What is this all about?! - page 8

 
Demi:


It can't be.


Great epitaph for a deposit grave!!! :))
 
lizzavet:

Yes, the result, but the contribution of private traders to it is minimal. - less than 2%. We are at the bottom of the food chain)

You are outside the chain - your bids do not enter the market at all and do not affect the price in any way
 
paukas:
Great epitaph for a deposit grave!!! :))

better for a PAMM grave
 
Demi:

better for the PAMM grave
Even better!
 

Can I do it again? I can't understand it. One says one thing, the other says another...

There is a concept of "the cost of minimal price movement", that is, the price does not move on the trader's thoughts, but on his concrete actions, right?

1. Let's say I open a trade upwards. --- I shift the price upwards

2. I close a long trade --- I shift the price down

3. I close a long trade on take profit. --- I shift the price down

4. On a long trade, I catch a loser with a loss --- I move the price up

Is all of this above correct? Or is it not?

 
paukas:
Even better!

Will you write it in yours?
 
Demi:


There is no such thing - if the price increases, it means that demand exceeds supply. And there is no prism there.

Bids to buy and bids to sell are, it turns out, not supply and demand.......................................................................................... What? Voltage and amperage?

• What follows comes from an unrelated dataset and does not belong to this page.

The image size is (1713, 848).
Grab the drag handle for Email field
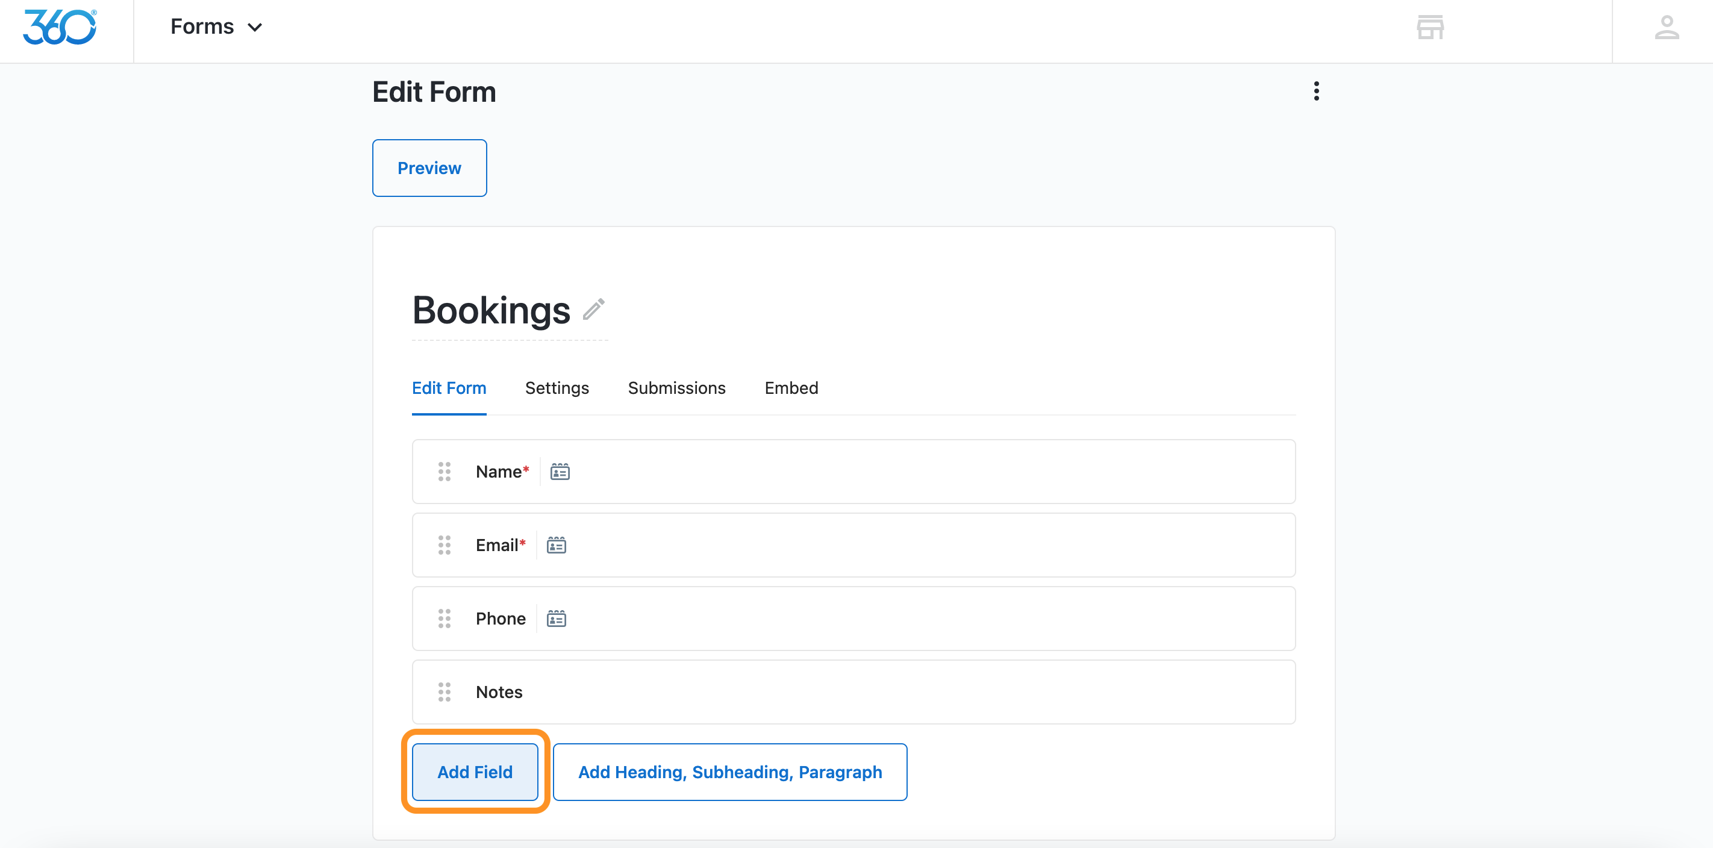click(444, 545)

Imagine that sell orders are priced in 2 ruble increments and buy orders are priced in 1 ruble increments.

They are all of equal volume.

You collect all the sell orders in the range of 10 roubles upwards the price has moved up by 10 roubles. Your position is 5.

The buy orders have moved to the last deal and have the same step of 1 ruble.

You decide to sell, whereby you collect only half of the orders (since there are 10 in the 10 roubles range) and only move the price down by 5 roubles. Your position is 0.

You decide to sell 1 more contract and move the price down another 1 ruble.

As a result, the price has risen by 4 roubles from the very beginning of our actions, and we now have a negative position.

That is, the price went up and we ended up selling

 
Demi:

You are out of the loop - your bids do not enter the market at all and do not affect the price in any way.


We and our DCs are out of the loop - this is 100% and not news. I meant all traders in general in the world.

And private traders do not have an important analysis tool, the forex quotation book, which interbank institutions, large hedge funds, small banks and market makers have. We are screwed.

 
vasya_vasya:

Imagine that sell orders are priced in 2 ruble increments and buy orders in 1 ruble increments.

They all have the same volume.

You collect all the sell orders in the range of 10 roubles upwards, the price has moved up by 10 roubles. Your position equals 5.

Buy orders have moved to the last trade and still have the same step of 1 ruble.

You decide to sell, and you collect only half of the put orders (since there are 10 in the 10 roubles range), and move the price down by only 5 roubles. Your position is 0.

You decide to sell 1 more contract and move the price down by another RUB 1.

As a result, the price has risen by 4 rubles from the beginning of our actions, and we now have a negative position.


Don't bother - you were buying and demand in the equilibrium market increased - the price went up. You start selling and the supply on the equilibrium market has increased - the price has gone down.

A change in price is a change in the balance of supply and demand.

 
lizzavet:


We and our DCs are off the chain - that's 100% and not news. I meant all traders in general in the world.

And private traders do not have an important analysis tool, the forex quotation book, which interbank institutions, large hedge funds, small banks and market makers have. We are screwed.

It's you there, and we for example have a glass) It's another matter whether it gives any advantage on MT.